In lieu of an abstract, here is a brief excerpt of the content:

  • Why We Matter
  • Bonnie Gordon (bio)

On November 19, 2014, I walked into Old Cabell Hall, which houses the music department at the University of Virginia, and heard the word “rape” seven times before I got to my office. The building sits directly across from Thomas Jefferson’s iconic Rotunda; with classrooms, practice rooms, a library, and a concert hall, Old Cabell Hall, like most music department buildings, usually resounds with a busy soundscape of studying, talking, eating, drinking, singing, musical instruments, recorded music, and construction noise. On this memorable Wednesday morning, Rolling Stone published “A Rape on Campus: A Brutal Assault and Struggle for Justice at uva,” and the foyer sounded more like a piece of feminist performance art, resonant with phrases like rape, gang rape, bottle, police, and assault.1 The story was based on the account of an anonymous student, “Jackie,” who reported that she was gang raped in a University of Virginia fraternity. It also portrayed the deans of students involved in the case as callously and purposefully ignoring the incident. Two weeks later, Rolling Stone retracted the story, eliciting victim blaming, death threats for the women involved, and outrage from Greek men who felt their character had been falsely maligned.

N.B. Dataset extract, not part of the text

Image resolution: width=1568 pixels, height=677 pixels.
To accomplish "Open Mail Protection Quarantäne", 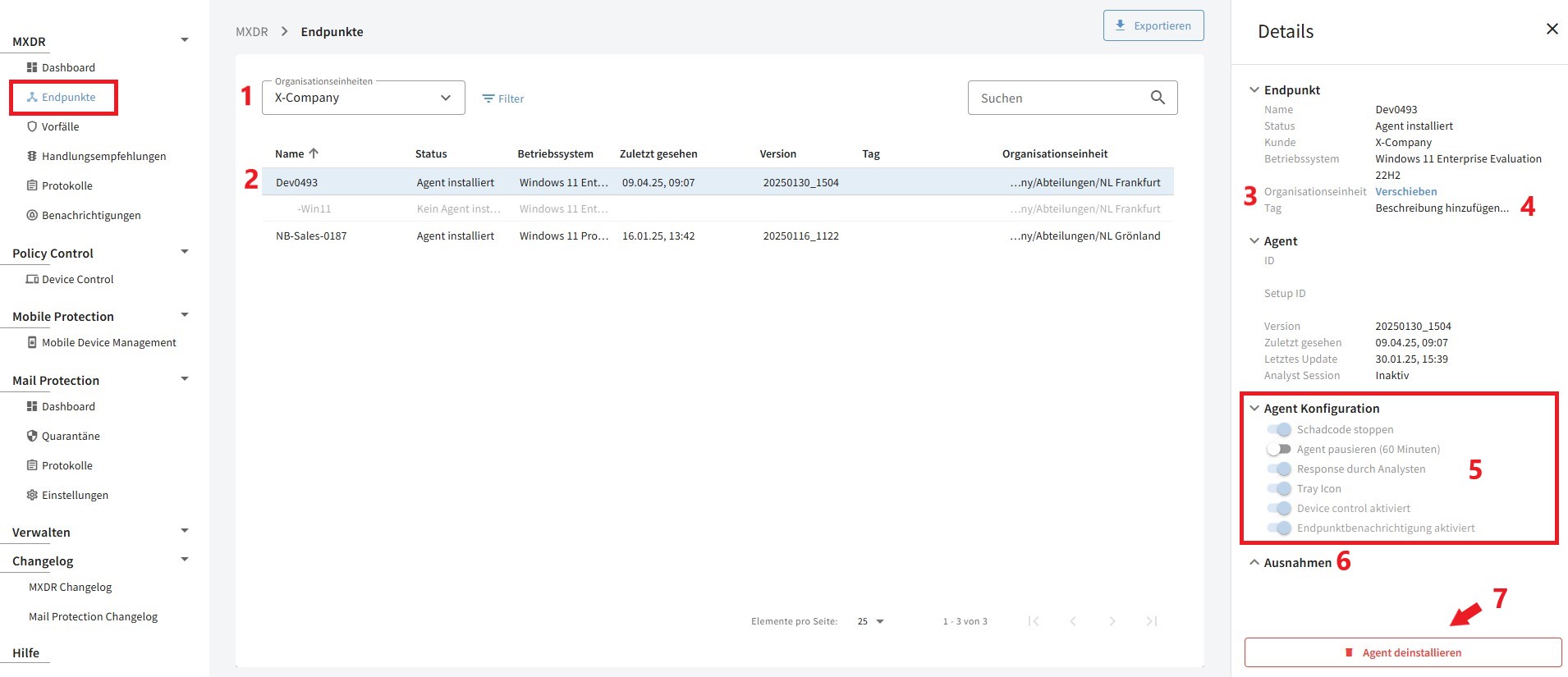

Whether or not the gang rape described by Sabrina Rubin Erdely occurred, the University of Virginia, like most college campuses, has a rape culture problem. I cannot be alone among readers of this journal in having students each year who share experiences of rape, sexual violence, and sexual harassment, sometimes involving students, sometimes involving faculty. Working with students who have survived gender-based violence or experienced some form of gender-based harassment comprises an important part of our job. [End Page 116]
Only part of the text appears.